ABOUT THIS TASK
The answer must be the lines from the one that holds "599x440 pixels. Task: Move" through the final line of the data, copied exactly, with no pictures.

Saved data entries
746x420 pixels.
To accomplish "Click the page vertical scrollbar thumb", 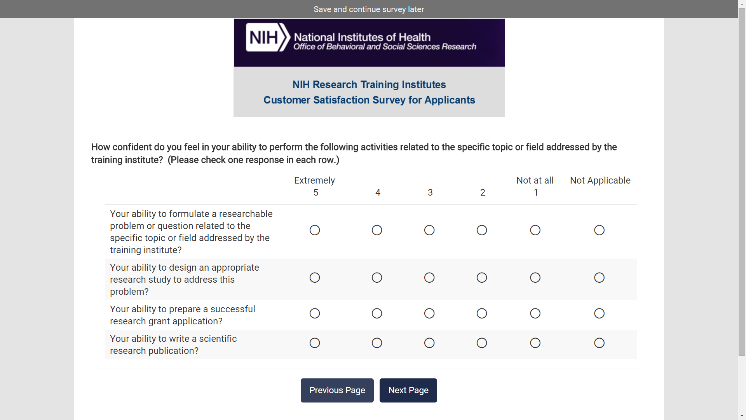I will (742, 183).
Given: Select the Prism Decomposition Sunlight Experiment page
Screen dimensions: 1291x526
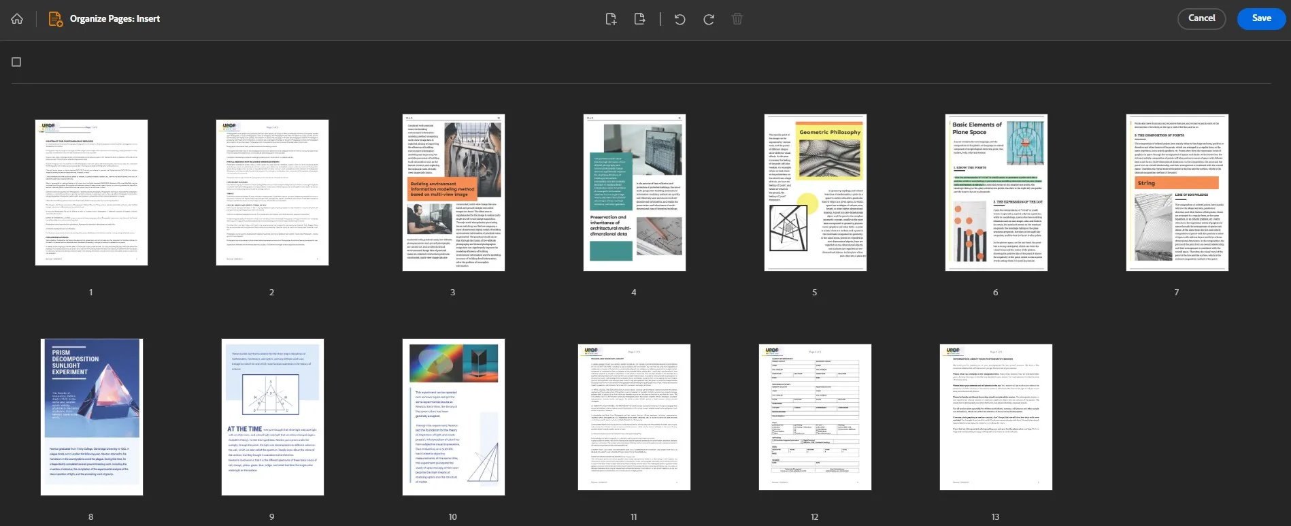Looking at the screenshot, I should pos(91,417).
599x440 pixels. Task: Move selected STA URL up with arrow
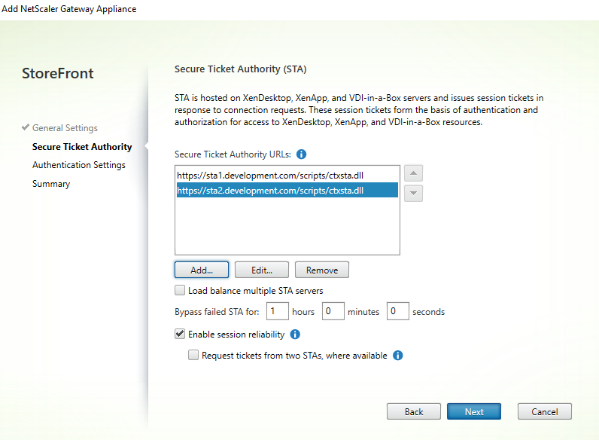(413, 173)
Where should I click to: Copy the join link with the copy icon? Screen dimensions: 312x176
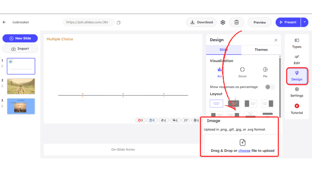coord(119,22)
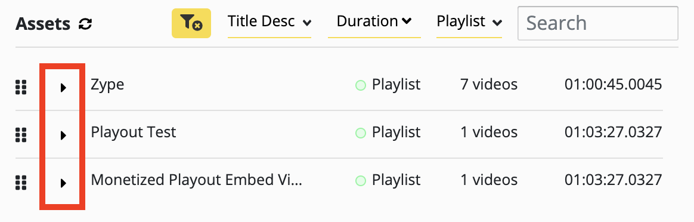
Task: Expand the Zype playlist
Action: (x=63, y=88)
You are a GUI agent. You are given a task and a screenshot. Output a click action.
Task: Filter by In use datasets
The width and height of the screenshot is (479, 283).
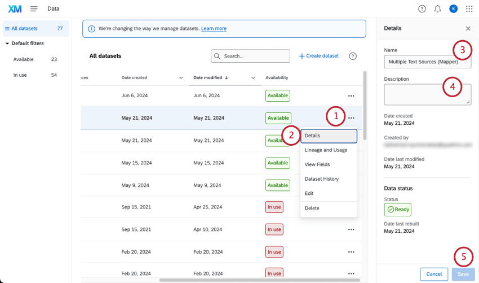20,75
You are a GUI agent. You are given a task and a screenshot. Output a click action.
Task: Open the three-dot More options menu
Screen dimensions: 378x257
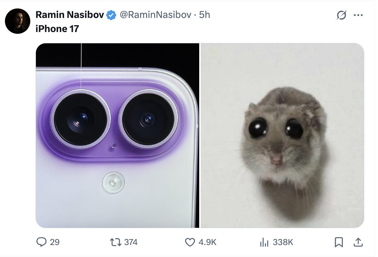[358, 15]
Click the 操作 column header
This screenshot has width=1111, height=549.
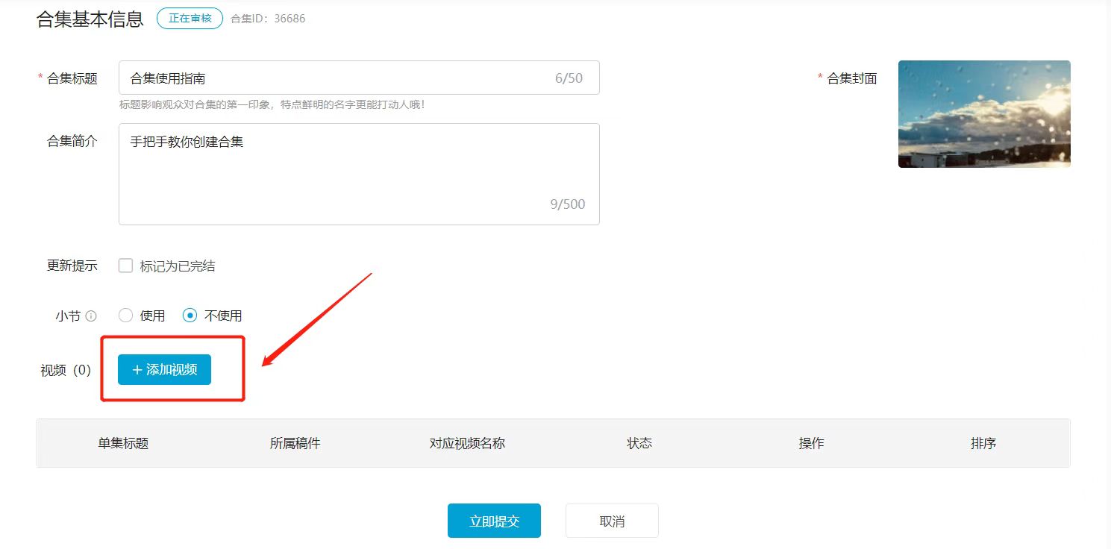tap(811, 443)
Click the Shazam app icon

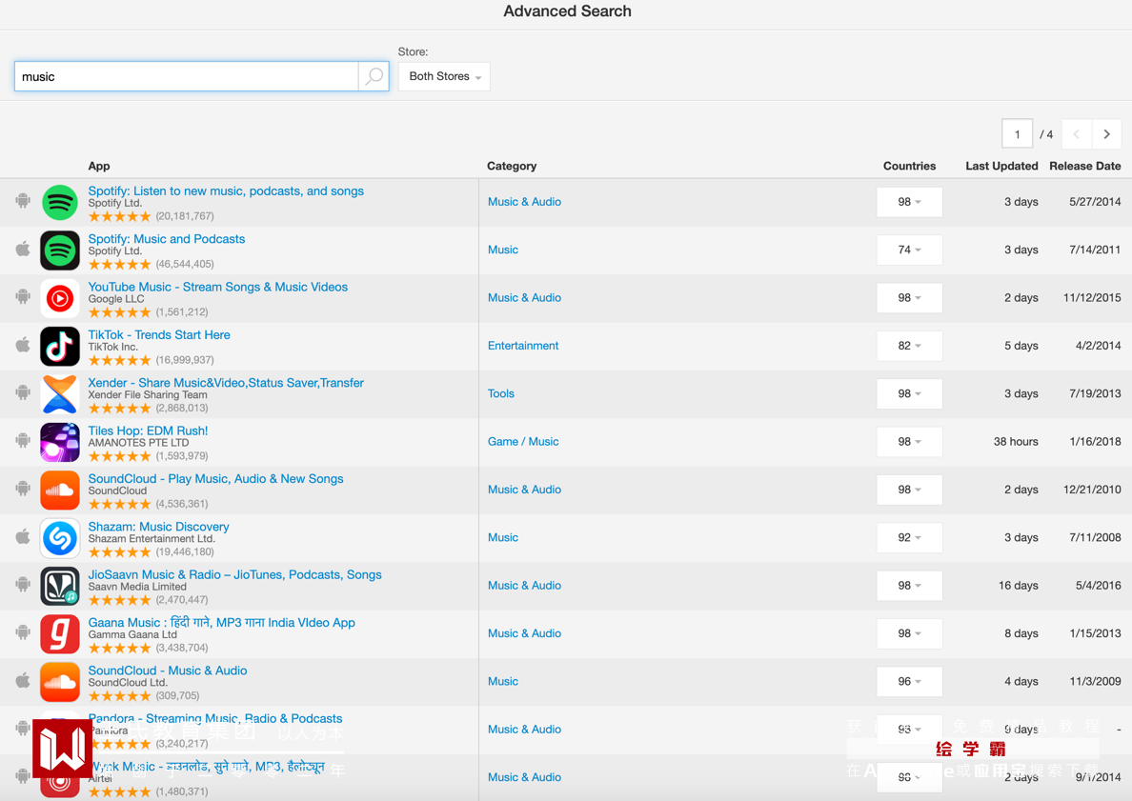[x=60, y=538]
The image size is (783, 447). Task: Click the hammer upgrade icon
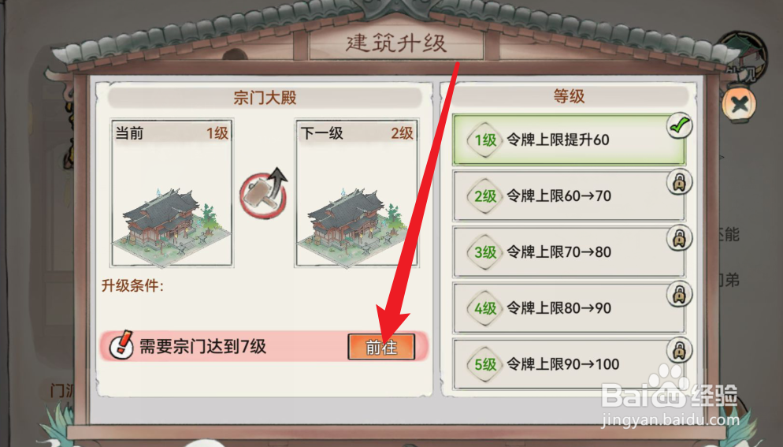point(264,193)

EXERCISE RESULT
599x440 pixels. Task: Move selected STA URL up with arrow
(413, 173)
Where should I click to: Copy the join link with the copy icon? Screen dimensions: 312x176
coord(119,22)
Task: Expand the Zype playlist
Action: (x=63, y=88)
You are a GUI agent. You are given a task and a screenshot. Output a click action.
Task: Filter by In use datasets
The width and height of the screenshot is (479, 283).
20,75
You are a GUI agent. You are given a task and a screenshot. Output a click action.
Task: Open the three-dot More options menu
Screen dimensions: 378x257
[358, 15]
Click the 操作 column header
This screenshot has width=1111, height=549.
tap(811, 443)
Click the Shazam app icon

[x=60, y=538]
The image size is (783, 447). Task: Click the hammer upgrade icon
point(264,193)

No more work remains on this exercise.